Partie 7 : Journée en mer (la première)

Aujourd’hui, sous un beau soleil, nous voguons tranquillement vers l’Islande. Il faudra encore deux journées de mer avant d’y arriver. Mais attention, qui dit « journée en mer » ne veut pas dire « grasse matinée » ! Réveil tôt : nous avions réservé une visite guidée des coulisses du navire.

Premier arrêt : le théâtre principal, avec ses loges et ses impressionnants costumes. Ensuite, direction la buanderie… et là, on comprend vite que laver des milliers de draps et de serviettes chaque jour, c’est une opération quasi industrielle. Tout est gigantesque !

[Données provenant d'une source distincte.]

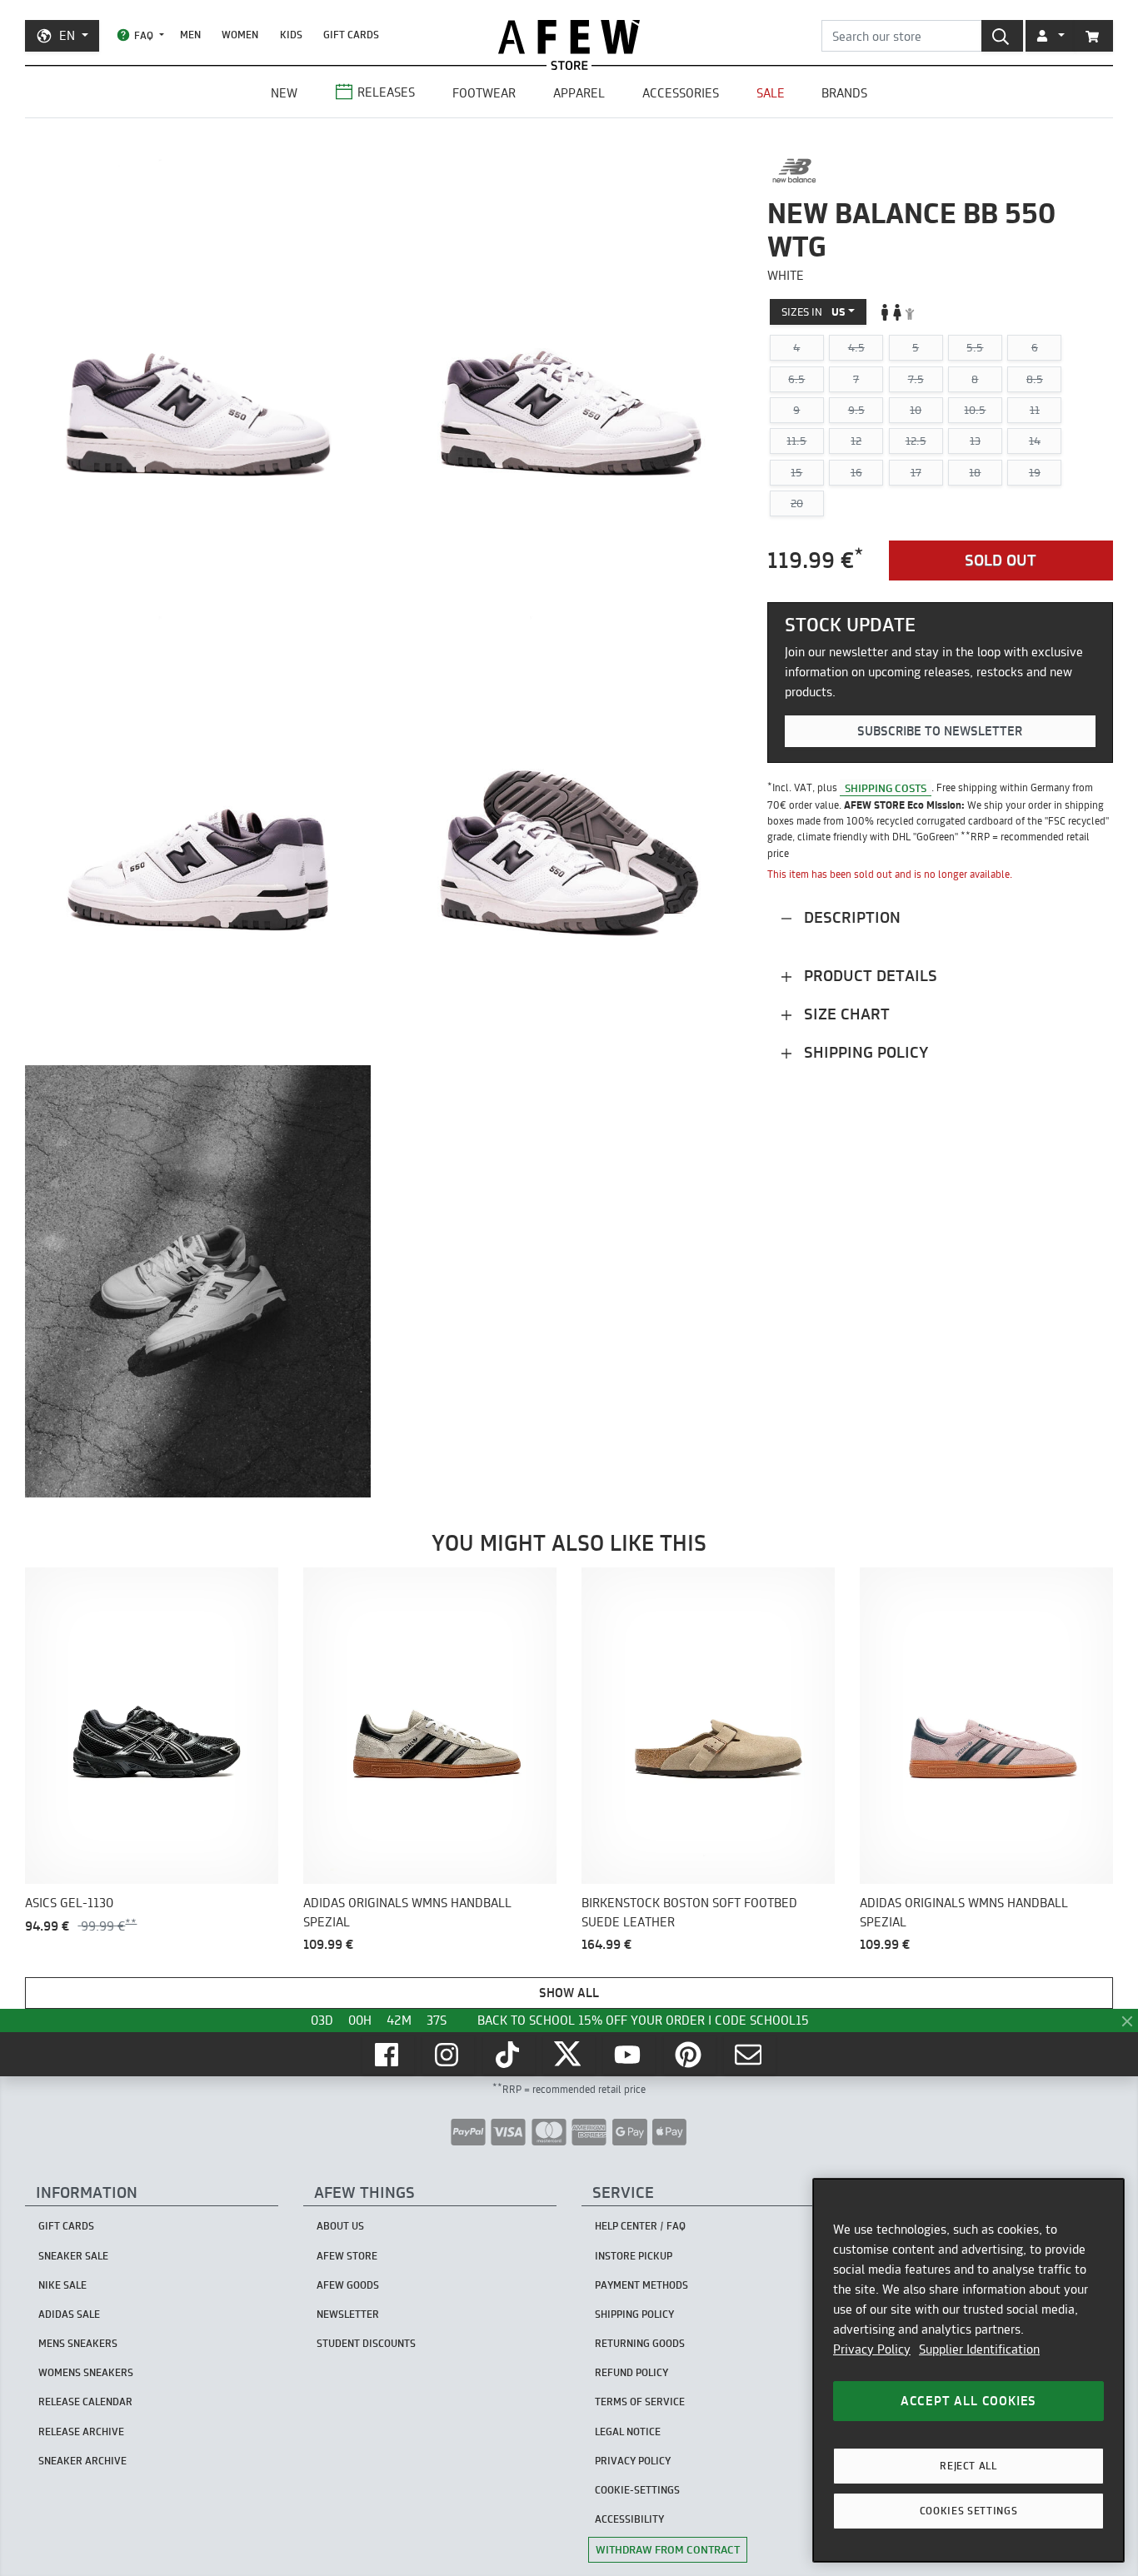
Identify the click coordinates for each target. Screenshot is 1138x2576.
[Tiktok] (509, 2054)
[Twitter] (569, 2054)
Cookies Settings (969, 2510)
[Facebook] (388, 2054)
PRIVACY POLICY (633, 2460)
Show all (569, 1993)
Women (240, 34)
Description (850, 917)
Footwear (484, 93)
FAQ (144, 35)
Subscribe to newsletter (939, 731)
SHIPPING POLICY (634, 2314)
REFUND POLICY (631, 2372)
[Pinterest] (690, 2054)
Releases (386, 92)
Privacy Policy (872, 2349)
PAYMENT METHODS (641, 2285)
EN (67, 35)
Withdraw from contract (668, 2549)
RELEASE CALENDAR (85, 2401)
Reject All (968, 2465)
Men (190, 34)
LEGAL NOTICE (628, 2431)
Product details (868, 975)
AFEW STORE (569, 37)
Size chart (845, 1014)
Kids (291, 34)
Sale (770, 93)
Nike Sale (62, 2285)
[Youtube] (629, 2054)
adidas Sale (69, 2314)
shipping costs (885, 788)
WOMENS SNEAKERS (85, 2372)
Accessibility (629, 2519)
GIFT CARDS (351, 34)
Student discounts (366, 2343)
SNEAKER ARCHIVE (82, 2460)
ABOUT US (340, 2226)
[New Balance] (794, 171)
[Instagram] (448, 2054)
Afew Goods (348, 2285)
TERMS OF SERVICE (640, 2401)
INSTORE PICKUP (633, 2256)
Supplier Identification (979, 2349)
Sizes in (813, 311)
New (284, 93)
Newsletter (348, 2314)
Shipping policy (864, 1052)
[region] (968, 2370)
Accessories (680, 93)
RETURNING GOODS (640, 2343)
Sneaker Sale (73, 2256)
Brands (844, 93)
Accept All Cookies (968, 2401)
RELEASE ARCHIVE (81, 2431)
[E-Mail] (750, 2054)
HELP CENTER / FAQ (640, 2226)
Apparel (579, 93)
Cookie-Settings (637, 2490)
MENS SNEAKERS (77, 2343)
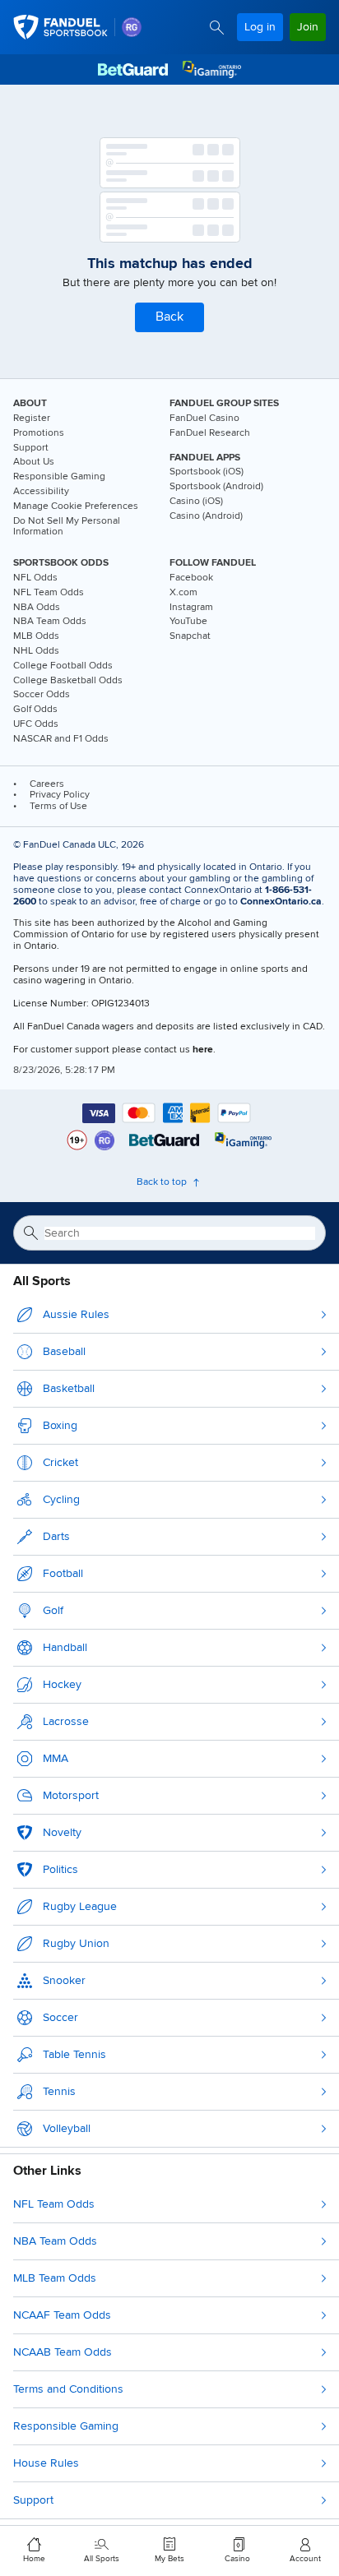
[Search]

Puis, passage par le poste de contrôle du navire : véritable centre nerveux où l’on surveille tout, des générateurs aux moteurs des hélices. Photos interdites, évidemment, mais on se sentait presque comme dans un film d’action.

La visite continue par les cuisines : encore une fois, proportions pharaoniques. Des casseroles si grandes qu’on pourrait presque s’y baigner ! Dernier arrêt sur le pont… sans photo et sans possibilité de jouer avec les manettes. (Dommage, j’avais déjà repéré le bouton rouge…) Une visite très intéressante, mais qui coûte tout de même 98 $ US.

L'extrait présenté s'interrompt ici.